Anytime I have seen an article or a video on open relationships, the comments have been largely negative. I have mentioned it a couple times within groups of friends and my close friends are completely receptive about it. But outside of that a lot of people make the assumption that open relationships are unhealthy.
I would say a lot of people just don’t understand it, and that’s ok. It’s not for everyone.
Does your experience as a bisexual person impact your experience as an artist or the music you make solo and collaboratively?
As an artist, I am finally in this place where I don’t feel the need to hide who I am. I always felt so torn between my earthly desires and my old faith. The rules of the religion were so constricting, and I wasn’t allowed to be myself. I will no longer allow anyone to make me feel shame over any part of my true self. I hope that comes out in the music that I am creating.
Tell me more about your experience within the queer community, outside and in music as a bisexual woman?

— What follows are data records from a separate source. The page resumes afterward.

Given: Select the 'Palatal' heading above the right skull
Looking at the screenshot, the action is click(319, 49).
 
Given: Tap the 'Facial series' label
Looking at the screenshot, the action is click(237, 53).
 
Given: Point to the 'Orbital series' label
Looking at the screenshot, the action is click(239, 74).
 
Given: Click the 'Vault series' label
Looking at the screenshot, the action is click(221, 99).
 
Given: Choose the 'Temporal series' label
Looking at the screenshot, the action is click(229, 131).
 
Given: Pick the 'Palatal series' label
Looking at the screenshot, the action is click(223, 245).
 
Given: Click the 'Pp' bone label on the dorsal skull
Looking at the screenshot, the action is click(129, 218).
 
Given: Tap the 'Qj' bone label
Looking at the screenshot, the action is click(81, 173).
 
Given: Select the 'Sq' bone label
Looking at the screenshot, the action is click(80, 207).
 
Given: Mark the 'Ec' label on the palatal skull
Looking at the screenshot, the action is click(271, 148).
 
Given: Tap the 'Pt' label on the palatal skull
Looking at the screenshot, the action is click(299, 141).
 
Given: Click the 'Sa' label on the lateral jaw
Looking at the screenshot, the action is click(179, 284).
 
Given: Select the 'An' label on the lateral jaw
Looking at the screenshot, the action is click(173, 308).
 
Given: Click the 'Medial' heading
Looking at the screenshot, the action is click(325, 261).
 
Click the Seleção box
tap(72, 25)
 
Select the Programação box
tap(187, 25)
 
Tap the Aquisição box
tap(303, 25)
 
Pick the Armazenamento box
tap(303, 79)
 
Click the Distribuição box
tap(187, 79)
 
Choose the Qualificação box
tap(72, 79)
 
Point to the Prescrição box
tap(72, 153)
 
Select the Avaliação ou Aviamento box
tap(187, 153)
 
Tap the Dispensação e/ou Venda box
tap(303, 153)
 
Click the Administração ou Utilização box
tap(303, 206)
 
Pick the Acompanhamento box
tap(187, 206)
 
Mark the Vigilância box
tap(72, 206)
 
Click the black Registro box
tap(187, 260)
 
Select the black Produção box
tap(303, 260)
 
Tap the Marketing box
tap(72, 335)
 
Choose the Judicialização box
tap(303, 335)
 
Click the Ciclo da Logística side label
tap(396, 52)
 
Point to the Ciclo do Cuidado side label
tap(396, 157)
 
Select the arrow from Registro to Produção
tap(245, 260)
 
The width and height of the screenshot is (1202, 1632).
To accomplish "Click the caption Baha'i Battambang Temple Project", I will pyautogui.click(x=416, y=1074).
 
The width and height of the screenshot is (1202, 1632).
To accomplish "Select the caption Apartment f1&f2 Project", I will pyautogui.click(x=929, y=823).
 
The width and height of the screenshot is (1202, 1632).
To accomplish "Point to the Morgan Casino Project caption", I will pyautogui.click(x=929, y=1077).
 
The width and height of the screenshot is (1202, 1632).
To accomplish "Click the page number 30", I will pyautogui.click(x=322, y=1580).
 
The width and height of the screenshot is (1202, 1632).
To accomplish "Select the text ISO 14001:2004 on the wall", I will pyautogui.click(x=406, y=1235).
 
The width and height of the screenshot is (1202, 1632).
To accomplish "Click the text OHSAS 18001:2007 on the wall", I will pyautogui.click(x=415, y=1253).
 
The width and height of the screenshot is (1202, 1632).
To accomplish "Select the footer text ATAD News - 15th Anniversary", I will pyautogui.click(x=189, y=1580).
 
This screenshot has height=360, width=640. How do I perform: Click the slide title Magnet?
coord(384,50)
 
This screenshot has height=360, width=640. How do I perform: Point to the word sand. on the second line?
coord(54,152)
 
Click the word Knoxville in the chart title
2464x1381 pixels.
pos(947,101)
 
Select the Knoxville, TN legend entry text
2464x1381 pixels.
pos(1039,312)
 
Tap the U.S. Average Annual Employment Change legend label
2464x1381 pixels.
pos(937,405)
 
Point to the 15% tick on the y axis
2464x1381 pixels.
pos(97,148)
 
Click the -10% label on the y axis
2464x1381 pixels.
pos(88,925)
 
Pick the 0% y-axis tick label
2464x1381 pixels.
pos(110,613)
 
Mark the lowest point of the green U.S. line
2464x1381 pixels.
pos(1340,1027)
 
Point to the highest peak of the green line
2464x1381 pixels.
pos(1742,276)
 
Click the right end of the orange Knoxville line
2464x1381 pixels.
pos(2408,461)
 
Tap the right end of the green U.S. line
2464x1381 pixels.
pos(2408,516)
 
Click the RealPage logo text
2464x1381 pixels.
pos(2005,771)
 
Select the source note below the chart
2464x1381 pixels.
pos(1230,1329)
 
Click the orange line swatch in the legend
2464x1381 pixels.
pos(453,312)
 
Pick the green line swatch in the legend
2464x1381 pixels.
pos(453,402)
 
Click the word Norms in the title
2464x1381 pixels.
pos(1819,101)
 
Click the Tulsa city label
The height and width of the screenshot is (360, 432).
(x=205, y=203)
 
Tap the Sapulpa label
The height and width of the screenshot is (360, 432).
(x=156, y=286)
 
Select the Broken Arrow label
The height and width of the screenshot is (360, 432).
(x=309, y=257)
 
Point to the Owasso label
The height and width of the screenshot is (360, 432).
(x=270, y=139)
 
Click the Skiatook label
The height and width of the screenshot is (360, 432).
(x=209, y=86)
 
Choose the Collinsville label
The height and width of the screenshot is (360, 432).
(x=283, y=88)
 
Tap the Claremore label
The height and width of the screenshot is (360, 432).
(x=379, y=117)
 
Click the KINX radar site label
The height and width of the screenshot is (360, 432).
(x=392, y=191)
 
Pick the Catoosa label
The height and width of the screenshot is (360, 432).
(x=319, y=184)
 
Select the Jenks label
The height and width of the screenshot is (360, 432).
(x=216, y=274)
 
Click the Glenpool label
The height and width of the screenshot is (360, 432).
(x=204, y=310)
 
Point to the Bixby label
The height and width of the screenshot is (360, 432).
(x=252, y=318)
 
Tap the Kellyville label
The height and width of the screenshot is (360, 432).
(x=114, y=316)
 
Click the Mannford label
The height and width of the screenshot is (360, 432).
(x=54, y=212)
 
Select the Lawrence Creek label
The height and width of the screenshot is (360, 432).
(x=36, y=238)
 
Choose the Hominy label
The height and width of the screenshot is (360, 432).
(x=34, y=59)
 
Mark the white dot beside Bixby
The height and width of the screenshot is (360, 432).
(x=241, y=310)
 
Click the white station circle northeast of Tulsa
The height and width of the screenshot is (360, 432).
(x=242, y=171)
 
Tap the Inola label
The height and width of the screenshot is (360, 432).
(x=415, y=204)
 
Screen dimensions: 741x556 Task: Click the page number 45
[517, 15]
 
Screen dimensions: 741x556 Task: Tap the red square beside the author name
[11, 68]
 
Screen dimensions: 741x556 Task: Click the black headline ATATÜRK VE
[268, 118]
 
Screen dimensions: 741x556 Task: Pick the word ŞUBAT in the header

Having grown up in the Christian doomsday cult where being queer was one of the worst things you could be, when I think of my bisexuality and my teen years, to be honest I mostly remember the shame that I felt. I remember thinking that maybe I would not make it into paradise, because of my bisexuality. Paradise was our earthly hope, as we did not believe that all go to heaven. In paradise, we were to have 1000 years to clean up the bodies of those destroyed in Armageddon, welcome back the faithful ones who had died prior, and grow to perfection. I just believed that if I could be good, and make it into paradise – God would take away any desire I had to be with women.
As a teenager, the first woman that I had a relationship with was also in the religion that I was raised in. It was an awful thing to have to hide.
I wish my experiences were unique, but they aren’t.
You just filmed for a lead role in a movie called The Exchange starring Justin Hartley, Ed Oxenbould and Avan Jogia! What has it been like juggling an acting career while debuting your independent music project?
It’s been so fun!! I absolutely love being busy with projects that I am passionate about. :) Wouldn’t have it any other way!
Does your passion lie more in acting, music? Both equally?
Music is my everything. But I love acting as well! It is so much more collaborative. Lots to learn in both arts! When I got my start, I lucked out. I sent in a self tape for a TV show. I didn’t even have an agent – and I booked it! I was so nervous, but fell in love with being on set.
When should we look forward to new music from Jayli Wolf? What is on the horizon for you?
My debut EP ‘Wild Whisper’ will be released this year. I am very excited for it to live in the world. My first single drops March 30th! And what’s on the horizon? I hope more of this. Interviews like this. More life like this.